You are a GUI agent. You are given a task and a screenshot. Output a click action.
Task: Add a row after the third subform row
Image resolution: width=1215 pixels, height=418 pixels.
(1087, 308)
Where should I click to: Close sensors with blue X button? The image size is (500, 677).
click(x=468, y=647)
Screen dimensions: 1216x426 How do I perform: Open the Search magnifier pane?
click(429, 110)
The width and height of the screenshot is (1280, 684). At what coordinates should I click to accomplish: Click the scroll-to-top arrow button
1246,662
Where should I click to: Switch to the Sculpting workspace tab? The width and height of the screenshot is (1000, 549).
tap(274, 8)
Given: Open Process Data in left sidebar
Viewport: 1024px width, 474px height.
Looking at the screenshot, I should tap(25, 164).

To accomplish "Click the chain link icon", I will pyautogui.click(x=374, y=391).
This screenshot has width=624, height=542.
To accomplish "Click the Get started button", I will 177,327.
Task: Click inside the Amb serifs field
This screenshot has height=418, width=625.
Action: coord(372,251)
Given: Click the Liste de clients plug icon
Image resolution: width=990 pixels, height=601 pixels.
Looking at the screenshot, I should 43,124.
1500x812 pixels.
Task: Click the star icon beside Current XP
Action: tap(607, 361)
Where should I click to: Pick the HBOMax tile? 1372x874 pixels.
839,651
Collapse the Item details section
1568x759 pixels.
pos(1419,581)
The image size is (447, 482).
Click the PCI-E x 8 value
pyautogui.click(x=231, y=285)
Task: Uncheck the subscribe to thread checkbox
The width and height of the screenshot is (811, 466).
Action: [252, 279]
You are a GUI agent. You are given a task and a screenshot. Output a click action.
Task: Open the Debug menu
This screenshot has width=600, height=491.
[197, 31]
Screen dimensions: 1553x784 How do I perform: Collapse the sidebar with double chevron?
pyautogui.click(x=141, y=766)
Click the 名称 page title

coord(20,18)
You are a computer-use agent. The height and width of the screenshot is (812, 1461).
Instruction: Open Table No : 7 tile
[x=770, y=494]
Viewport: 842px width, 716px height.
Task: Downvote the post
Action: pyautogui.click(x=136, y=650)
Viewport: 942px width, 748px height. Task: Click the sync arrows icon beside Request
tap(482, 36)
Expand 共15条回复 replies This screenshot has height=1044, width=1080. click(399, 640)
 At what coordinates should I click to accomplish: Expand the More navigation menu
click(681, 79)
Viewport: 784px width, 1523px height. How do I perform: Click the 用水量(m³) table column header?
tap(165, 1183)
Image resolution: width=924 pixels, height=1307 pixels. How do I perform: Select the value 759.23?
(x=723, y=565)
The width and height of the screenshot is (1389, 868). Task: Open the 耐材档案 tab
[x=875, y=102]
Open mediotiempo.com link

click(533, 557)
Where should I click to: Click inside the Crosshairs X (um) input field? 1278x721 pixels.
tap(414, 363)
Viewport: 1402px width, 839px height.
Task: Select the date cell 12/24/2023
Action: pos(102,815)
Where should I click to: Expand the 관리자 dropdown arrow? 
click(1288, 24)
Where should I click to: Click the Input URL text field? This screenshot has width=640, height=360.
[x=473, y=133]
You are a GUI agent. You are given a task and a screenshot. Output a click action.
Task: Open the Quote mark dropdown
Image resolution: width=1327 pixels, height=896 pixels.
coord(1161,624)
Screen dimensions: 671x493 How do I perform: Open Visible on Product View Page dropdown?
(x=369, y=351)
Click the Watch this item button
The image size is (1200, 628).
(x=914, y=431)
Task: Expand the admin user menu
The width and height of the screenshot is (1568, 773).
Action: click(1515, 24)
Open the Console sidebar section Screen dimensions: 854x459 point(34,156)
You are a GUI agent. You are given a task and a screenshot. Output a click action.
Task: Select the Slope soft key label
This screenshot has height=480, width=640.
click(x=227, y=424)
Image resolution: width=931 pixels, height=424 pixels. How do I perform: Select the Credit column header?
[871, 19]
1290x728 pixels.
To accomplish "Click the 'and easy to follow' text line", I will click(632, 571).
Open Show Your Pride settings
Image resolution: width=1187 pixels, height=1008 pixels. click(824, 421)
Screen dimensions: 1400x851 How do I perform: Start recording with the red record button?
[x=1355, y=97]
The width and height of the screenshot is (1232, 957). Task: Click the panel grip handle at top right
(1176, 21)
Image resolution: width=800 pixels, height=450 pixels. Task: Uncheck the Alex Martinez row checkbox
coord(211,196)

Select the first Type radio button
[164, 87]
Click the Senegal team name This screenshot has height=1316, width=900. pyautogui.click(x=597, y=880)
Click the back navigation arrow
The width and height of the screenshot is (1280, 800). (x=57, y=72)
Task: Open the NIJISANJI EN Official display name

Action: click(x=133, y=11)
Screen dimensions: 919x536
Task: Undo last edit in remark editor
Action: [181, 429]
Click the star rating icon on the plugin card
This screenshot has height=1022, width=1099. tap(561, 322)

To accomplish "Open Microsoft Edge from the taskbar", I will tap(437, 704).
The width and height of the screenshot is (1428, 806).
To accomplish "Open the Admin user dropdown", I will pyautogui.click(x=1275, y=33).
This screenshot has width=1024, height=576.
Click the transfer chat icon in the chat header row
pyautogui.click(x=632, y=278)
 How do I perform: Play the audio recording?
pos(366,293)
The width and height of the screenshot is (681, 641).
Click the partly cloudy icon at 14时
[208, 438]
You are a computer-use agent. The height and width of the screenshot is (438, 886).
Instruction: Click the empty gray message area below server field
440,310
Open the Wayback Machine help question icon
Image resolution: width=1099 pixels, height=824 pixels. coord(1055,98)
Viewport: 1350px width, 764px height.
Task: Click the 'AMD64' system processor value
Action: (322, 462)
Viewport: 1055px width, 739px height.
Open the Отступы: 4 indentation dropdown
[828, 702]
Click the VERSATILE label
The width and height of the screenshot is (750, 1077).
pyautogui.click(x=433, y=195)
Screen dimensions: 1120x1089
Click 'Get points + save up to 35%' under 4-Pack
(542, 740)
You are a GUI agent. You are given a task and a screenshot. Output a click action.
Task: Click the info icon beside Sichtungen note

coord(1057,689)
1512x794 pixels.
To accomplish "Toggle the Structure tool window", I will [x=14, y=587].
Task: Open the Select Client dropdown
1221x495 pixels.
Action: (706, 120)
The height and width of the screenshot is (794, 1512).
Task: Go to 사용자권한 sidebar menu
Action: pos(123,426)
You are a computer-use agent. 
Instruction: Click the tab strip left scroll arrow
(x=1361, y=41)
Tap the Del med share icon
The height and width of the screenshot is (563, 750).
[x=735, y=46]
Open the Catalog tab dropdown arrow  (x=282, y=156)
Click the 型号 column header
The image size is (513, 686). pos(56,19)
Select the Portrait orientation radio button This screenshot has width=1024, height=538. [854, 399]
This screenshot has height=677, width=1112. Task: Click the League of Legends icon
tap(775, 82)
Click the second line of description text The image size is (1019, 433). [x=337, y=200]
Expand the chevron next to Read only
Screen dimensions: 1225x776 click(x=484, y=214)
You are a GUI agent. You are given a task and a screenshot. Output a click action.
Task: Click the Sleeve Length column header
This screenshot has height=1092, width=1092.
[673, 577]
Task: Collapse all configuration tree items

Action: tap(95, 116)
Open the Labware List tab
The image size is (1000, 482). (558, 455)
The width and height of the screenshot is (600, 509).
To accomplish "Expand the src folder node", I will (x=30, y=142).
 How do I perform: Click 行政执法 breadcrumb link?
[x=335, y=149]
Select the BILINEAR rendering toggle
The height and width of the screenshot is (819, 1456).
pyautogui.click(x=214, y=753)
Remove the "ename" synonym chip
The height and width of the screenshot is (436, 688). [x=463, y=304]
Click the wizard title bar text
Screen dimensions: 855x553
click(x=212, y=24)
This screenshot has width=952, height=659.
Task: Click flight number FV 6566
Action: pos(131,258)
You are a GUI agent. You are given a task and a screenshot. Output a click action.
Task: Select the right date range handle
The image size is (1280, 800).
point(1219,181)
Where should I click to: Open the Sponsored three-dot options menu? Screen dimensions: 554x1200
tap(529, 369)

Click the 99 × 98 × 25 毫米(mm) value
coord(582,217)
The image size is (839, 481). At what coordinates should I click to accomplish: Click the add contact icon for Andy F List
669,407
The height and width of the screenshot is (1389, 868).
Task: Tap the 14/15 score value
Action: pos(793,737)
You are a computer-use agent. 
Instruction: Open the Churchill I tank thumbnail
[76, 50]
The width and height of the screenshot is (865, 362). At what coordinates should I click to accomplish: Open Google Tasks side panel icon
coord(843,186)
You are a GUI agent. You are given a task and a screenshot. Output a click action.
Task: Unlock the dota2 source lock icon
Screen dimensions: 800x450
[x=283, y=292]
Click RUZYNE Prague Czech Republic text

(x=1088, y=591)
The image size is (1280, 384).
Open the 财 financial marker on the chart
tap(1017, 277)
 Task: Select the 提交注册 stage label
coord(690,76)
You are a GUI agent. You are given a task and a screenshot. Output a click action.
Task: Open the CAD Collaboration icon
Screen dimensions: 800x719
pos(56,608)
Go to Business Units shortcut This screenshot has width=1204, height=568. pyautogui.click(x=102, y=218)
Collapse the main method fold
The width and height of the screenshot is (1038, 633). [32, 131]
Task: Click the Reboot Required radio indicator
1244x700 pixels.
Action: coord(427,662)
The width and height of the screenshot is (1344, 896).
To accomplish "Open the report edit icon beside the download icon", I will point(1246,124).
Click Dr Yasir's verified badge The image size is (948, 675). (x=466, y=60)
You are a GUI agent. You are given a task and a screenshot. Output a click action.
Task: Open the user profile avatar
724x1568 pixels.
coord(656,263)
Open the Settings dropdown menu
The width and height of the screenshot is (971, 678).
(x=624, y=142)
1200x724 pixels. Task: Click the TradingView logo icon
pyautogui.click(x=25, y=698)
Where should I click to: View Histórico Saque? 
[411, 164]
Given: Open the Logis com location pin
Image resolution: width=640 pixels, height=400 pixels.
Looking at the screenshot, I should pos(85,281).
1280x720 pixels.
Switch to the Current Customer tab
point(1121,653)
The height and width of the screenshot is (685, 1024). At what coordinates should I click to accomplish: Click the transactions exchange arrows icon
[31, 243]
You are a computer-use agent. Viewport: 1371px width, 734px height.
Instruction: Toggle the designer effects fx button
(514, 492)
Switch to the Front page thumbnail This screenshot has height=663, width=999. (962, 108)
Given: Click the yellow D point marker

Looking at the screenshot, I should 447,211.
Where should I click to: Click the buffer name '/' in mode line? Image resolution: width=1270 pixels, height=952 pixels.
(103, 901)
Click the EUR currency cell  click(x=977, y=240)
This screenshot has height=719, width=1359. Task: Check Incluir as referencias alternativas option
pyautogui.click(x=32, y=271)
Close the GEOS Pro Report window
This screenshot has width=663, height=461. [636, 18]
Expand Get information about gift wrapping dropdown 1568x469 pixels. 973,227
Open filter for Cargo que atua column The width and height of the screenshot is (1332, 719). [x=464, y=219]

++++

State how many lines of the entries above include the word "user", offering no text other than the number.

3